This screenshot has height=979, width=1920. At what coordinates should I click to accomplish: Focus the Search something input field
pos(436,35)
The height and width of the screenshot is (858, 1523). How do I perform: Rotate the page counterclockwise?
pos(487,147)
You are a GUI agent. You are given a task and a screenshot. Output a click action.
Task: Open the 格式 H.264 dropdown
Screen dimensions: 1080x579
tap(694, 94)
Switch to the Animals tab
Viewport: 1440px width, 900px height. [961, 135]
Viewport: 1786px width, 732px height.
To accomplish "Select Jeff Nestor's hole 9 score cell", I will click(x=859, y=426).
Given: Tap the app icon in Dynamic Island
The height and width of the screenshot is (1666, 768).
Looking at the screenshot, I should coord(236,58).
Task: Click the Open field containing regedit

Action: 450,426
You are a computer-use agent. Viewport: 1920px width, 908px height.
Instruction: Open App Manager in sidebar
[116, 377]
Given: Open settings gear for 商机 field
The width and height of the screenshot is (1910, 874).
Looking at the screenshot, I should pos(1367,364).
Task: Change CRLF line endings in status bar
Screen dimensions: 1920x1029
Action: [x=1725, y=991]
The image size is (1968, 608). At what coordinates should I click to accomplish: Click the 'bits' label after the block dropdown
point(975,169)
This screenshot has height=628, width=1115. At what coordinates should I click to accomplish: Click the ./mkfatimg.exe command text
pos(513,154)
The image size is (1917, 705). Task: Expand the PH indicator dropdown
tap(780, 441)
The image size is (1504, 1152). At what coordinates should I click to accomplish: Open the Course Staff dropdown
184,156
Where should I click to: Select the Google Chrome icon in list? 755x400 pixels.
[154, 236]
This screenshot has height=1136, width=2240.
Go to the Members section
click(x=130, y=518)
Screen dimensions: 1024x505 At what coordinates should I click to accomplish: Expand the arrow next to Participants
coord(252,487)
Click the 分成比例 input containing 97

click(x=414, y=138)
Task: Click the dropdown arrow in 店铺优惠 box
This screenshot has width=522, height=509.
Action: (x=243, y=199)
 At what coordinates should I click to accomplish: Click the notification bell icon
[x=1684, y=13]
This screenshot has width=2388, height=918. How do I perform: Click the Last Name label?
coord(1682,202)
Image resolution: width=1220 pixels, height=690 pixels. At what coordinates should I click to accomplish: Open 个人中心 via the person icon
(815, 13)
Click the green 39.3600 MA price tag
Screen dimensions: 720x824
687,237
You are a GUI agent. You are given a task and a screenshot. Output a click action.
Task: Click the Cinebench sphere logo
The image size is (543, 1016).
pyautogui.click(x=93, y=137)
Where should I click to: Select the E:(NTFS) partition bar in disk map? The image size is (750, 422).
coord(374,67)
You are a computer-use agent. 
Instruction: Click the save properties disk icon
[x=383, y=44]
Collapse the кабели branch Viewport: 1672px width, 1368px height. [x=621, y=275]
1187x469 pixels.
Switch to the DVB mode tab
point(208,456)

Exercise brief:
How many lines in the rows above contain the word "Where"? Reply with the number alone.

Answer to the task:
2